Re: pg_rewind failure by file deletion in source server - Mailing list pgsql-hackers

From Michael Paquier
Subject Re: pg_rewind failure by file deletion in source server
Date
Msg-id CAB7nPqRu_w+Yck0DQTSMxiCV-pbW0D+SYcO6mVZi1fnPbL9uVA@mail.gmail.com
Whole thread Raw
In response to Re: pg_rewind failure by file deletion in source server  (Fujii Masao <masao.fujii@gmail.com>)
Responses Re: pg_rewind failure by file deletion in source server
List pgsql-hackers
On Thu, Jun 11, 2015 at 5:48 PM, Fujii Masao <masao.fujii@gmail.com> wrote:
> On Thu, Jun 11, 2015 at 2:14 PM, Michael Paquier
> <michael.paquier@gmail.com> wrote:
>> On Thu, Jun 11, 2015 at 1:51 AM, Fujii Masao <masao.fujii@gmail.com> wrote:
>>> Shouldn't pg_rewind ignore that failure of operation?
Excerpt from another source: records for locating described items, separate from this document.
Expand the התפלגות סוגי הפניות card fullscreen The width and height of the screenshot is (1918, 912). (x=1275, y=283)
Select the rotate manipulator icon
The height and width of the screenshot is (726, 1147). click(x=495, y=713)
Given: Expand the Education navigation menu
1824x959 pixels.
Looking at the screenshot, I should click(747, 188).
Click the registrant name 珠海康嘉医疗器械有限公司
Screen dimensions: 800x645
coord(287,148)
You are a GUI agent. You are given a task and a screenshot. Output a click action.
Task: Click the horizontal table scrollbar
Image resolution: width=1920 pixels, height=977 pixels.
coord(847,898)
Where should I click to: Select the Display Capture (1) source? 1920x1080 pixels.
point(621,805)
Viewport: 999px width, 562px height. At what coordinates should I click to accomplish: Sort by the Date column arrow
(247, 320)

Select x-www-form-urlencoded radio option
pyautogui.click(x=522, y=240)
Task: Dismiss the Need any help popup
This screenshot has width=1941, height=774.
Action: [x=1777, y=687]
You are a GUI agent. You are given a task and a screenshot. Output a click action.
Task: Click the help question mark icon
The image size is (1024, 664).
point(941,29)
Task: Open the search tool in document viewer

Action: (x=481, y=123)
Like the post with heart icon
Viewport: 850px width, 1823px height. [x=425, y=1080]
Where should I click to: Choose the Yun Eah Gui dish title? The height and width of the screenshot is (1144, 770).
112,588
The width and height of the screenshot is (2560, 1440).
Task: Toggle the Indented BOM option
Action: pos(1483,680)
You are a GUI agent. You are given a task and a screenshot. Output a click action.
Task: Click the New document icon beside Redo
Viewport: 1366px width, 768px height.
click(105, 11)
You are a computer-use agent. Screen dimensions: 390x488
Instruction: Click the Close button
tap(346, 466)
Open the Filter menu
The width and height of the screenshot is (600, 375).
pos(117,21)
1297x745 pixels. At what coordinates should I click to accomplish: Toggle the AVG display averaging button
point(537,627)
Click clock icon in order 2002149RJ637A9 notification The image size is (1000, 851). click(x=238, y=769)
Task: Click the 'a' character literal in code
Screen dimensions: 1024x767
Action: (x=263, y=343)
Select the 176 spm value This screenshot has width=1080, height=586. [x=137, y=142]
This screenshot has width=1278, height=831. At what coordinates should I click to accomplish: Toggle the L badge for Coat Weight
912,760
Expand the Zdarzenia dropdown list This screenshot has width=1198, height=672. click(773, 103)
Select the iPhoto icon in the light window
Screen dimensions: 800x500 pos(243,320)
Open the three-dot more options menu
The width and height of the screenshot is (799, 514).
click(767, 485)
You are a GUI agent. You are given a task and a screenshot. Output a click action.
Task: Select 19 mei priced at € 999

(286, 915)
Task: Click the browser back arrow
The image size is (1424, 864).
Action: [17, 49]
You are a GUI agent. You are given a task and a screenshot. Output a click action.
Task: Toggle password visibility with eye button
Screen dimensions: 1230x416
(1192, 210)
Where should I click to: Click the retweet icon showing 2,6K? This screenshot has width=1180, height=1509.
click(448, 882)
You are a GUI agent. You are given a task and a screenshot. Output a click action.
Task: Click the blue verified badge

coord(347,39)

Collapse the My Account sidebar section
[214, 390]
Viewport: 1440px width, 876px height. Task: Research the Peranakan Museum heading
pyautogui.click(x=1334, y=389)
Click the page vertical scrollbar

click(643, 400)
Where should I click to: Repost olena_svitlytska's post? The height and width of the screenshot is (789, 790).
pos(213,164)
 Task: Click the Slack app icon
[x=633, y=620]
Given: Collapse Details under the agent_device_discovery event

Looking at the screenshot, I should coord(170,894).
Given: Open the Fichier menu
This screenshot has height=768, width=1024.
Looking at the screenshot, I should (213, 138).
If the file is not
>>> found in source server, the file doesn't need to be copied to destination
>>> server obviously. So ISTM that pg_rewind safely can skip copying that file.
>>> Thought?
>>
>> I think that you should fail. Let's imagine that the master to be
>> rewound has removed a relation file before being stopped cleanly after
>> its standby has been promoted that was here at the last checkpoint
>> before forking, and that the standby still has the relation file after
>> promotion. You should be able to copy it to be able to replay WAL on
>> it. If the standby has removed a file in the file map after taking the
>> file map, I guess that the best thing to do is fail because the file
>> that should be here for the rewound node cannot be fetched.
>
> In this case, why do you think that the file should exist in the old master?
> Even if it doesn't exist, ISTM that the old master can safely replay the WAL
> records related to the file when it restarts. So what's the problem
> if the file doesn't exist in the old master?

Well, some user may want to rewind the master down to the point where
WAL forked, and then recover it immediately when a consistent point is
reached just at restart instead of replugging it into the cluster. In
this case I think that you need the relation file of the dropped
relation to get a consistent state. That's still cheaper than
recreating a node from a fresh base backup in some cases, particularly
if the last base backup taken is far in the past for this cluster.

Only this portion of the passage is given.